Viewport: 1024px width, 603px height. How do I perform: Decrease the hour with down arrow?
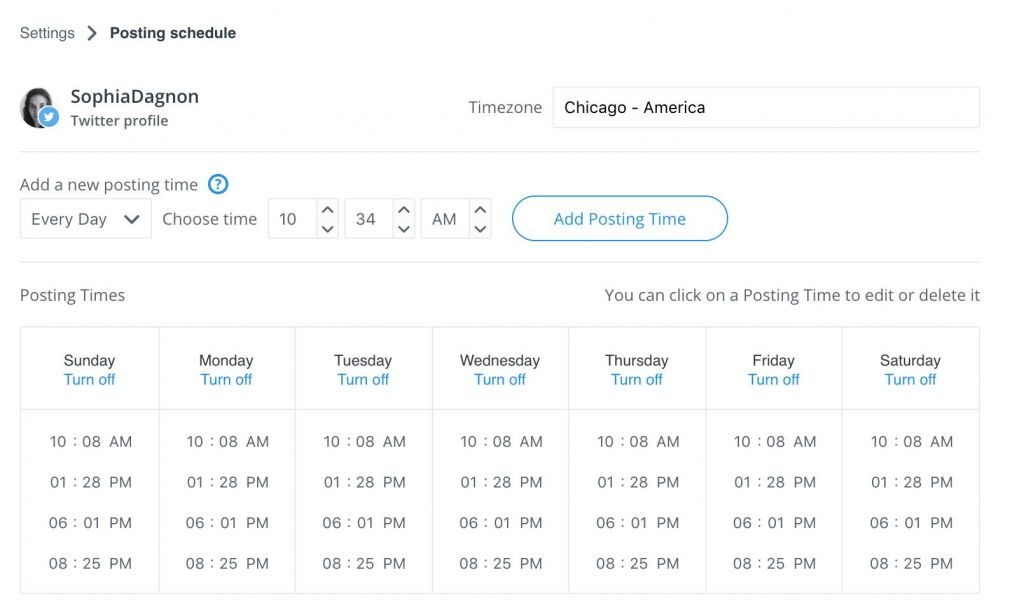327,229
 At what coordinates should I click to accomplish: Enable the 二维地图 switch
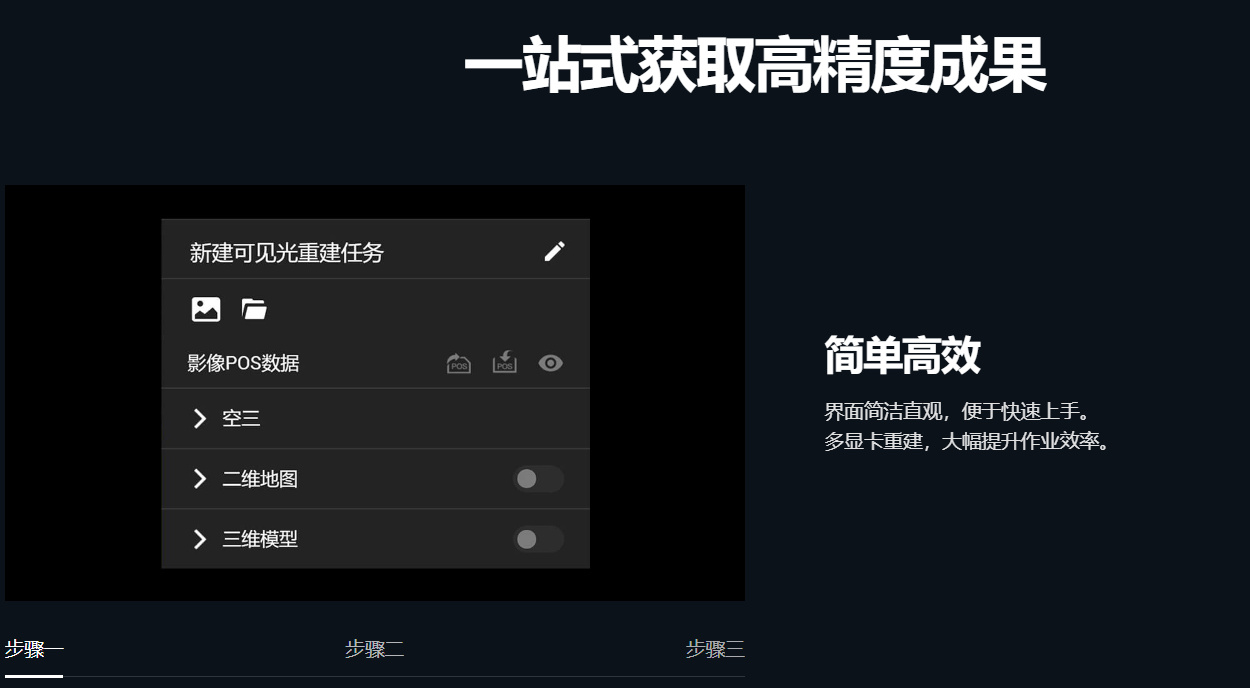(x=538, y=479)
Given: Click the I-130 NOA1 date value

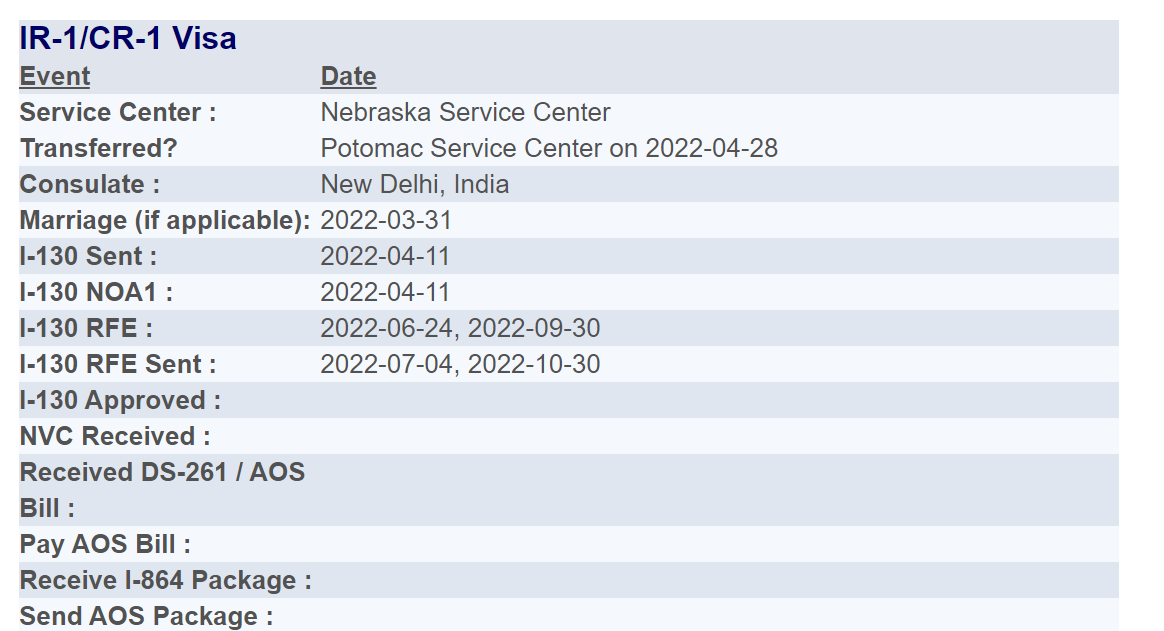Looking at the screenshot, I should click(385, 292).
----
Task>
Please rewrite all the entries above with "switch" replaced by "toggle" and everything else unchanged. Leave the pictures out.

Exercise result>
Viewport: 1024px width, 603px height. How do I perform: Decrease the hour with down arrow?
327,229
 At what coordinates should I click to accomplish: Enable the 二维地图 toggle
(x=538, y=479)
Given: Click the I-130 NOA1 date value

Looking at the screenshot, I should click(385, 292).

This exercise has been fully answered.